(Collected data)
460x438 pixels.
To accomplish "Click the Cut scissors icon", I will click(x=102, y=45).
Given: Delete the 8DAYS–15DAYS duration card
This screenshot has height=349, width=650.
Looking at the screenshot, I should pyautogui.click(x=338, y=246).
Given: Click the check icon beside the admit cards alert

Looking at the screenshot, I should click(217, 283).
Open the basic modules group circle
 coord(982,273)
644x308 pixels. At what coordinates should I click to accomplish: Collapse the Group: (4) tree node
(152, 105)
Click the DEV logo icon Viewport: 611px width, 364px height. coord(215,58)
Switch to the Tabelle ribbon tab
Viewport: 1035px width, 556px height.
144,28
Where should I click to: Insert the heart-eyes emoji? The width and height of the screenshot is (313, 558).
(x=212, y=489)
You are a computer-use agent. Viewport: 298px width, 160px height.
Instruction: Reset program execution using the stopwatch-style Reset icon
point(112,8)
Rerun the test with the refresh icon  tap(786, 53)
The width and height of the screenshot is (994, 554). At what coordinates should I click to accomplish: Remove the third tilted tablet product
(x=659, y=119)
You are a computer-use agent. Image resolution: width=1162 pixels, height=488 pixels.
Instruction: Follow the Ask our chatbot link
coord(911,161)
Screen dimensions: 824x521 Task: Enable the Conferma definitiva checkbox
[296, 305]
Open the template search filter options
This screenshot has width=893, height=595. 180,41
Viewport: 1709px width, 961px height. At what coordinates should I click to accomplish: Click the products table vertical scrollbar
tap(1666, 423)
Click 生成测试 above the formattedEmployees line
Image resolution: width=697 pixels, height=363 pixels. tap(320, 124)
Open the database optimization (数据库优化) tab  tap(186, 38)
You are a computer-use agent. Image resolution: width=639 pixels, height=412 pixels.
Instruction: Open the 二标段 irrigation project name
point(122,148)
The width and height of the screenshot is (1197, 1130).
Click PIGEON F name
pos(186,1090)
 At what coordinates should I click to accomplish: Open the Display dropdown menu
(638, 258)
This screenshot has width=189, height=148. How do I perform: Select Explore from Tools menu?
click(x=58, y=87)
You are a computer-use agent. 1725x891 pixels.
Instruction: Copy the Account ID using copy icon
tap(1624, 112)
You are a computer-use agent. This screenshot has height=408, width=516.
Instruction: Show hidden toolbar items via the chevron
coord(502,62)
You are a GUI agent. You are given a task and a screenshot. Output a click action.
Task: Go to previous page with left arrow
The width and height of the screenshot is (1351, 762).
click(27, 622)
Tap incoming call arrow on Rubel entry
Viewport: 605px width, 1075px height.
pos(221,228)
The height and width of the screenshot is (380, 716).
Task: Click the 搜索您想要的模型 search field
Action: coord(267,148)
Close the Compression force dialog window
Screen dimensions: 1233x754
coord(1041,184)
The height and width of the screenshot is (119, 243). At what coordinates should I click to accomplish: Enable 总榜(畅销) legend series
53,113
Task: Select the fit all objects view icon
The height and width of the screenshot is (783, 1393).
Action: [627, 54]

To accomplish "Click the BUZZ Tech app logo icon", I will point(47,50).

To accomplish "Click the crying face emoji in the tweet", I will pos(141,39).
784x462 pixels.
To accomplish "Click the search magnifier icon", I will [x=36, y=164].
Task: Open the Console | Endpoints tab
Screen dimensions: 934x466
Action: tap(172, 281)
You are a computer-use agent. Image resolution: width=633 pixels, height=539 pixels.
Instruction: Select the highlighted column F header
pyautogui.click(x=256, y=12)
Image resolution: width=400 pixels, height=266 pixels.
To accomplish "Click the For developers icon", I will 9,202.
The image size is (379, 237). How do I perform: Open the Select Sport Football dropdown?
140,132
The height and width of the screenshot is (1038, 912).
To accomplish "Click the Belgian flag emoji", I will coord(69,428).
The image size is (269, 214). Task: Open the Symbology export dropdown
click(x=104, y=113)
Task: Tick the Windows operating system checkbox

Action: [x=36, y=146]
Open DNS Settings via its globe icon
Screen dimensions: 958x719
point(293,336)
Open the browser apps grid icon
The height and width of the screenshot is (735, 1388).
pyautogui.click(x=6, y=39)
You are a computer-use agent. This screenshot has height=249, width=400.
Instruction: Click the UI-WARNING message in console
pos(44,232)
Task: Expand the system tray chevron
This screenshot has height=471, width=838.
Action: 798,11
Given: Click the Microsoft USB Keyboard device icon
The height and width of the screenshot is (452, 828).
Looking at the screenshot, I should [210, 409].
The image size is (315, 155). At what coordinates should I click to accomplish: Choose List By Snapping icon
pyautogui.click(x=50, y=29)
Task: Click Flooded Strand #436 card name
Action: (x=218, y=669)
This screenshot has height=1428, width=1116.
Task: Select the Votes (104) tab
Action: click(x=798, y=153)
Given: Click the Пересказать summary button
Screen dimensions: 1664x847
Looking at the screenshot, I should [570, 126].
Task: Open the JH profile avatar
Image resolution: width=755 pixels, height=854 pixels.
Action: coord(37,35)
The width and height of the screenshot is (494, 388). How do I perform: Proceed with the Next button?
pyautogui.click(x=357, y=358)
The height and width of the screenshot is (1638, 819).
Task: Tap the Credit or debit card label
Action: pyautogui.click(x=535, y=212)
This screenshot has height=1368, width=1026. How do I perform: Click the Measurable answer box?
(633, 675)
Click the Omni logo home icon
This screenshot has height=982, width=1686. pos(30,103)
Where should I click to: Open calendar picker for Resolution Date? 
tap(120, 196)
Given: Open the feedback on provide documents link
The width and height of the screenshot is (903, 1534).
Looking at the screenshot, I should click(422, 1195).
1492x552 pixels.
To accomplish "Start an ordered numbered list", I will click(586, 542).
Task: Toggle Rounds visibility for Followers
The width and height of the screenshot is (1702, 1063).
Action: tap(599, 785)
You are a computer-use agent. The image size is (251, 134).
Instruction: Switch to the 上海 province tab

> _WHAT THE TASK REQUIRES_:
Scan the entries above for the word "arrow" and collect each line holding it.

> _YOUR RESPONSE_:
Task: Go to previous page with left arrow
Tap incoming call arrow on Rubel entry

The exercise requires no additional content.